◆ PROBLEM STATEMENT: Going through the data below, please show each line containing the string "Select".

◆ EXTRACTED ENTRIES:

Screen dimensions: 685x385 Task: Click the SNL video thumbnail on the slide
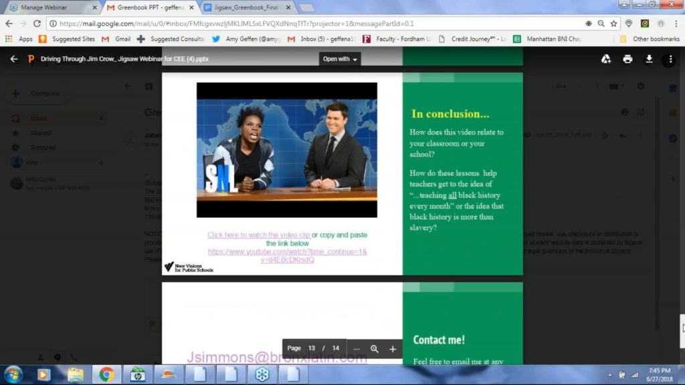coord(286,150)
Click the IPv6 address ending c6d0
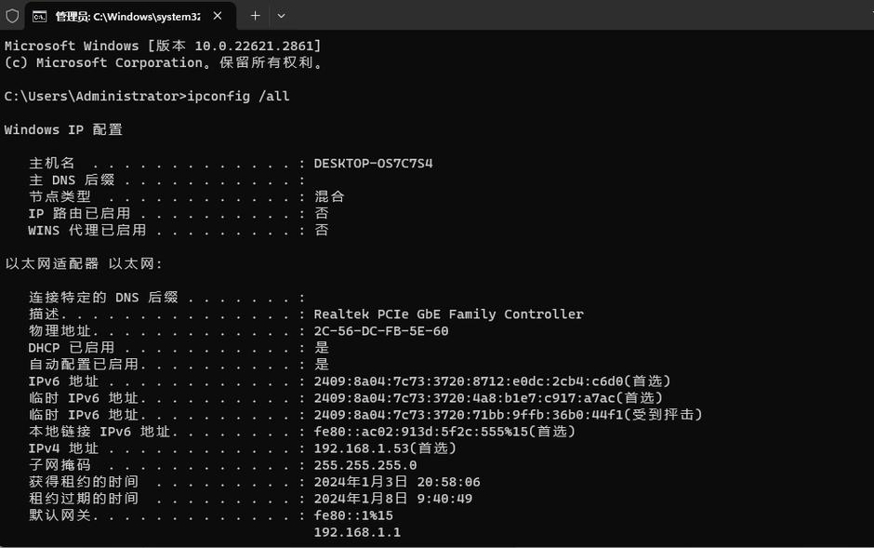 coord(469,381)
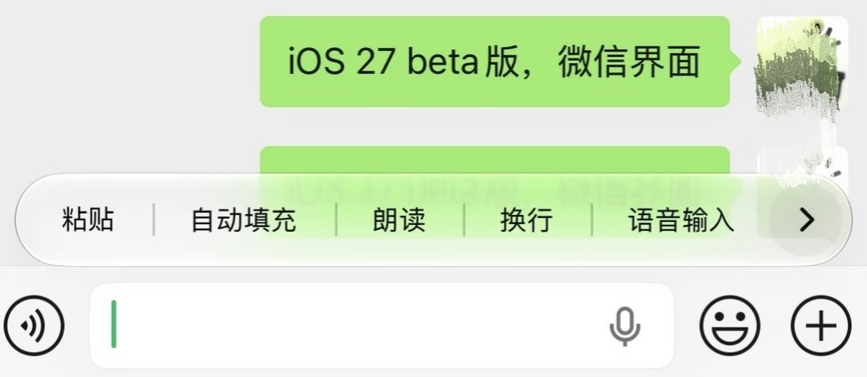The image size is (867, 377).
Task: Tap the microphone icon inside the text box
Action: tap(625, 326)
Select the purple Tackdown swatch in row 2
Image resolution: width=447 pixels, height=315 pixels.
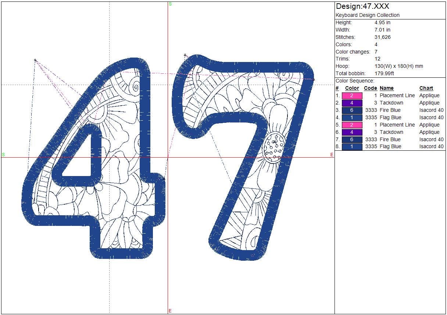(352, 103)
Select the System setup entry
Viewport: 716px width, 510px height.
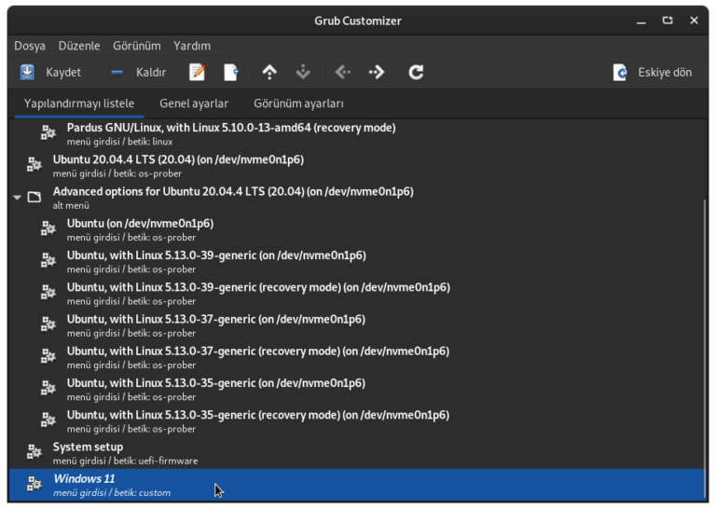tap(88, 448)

---

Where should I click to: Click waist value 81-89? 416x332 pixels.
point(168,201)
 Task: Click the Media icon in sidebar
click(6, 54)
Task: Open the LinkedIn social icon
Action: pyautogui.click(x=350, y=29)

--

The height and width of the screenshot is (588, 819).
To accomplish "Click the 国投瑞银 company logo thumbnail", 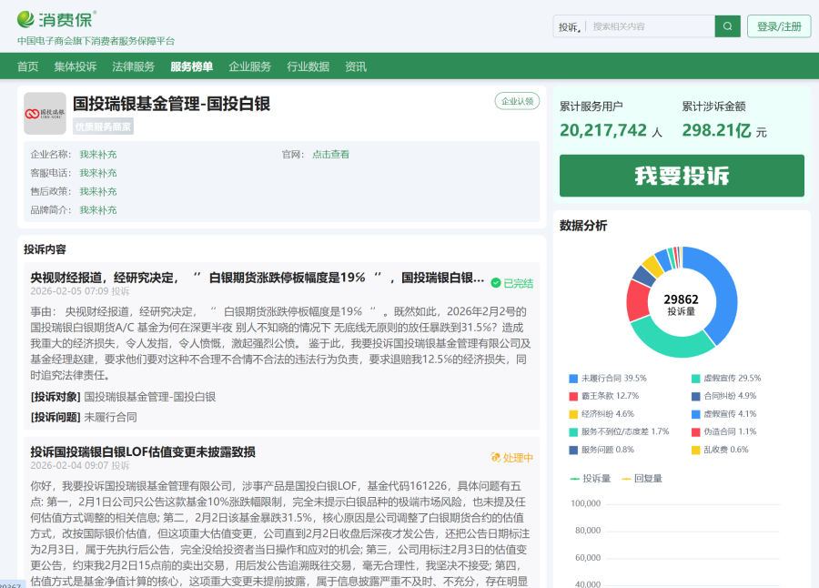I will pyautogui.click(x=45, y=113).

◆ EXERCISE ANSWER:
Select the purple Tackdown swatch in row 2
Select the System setup entry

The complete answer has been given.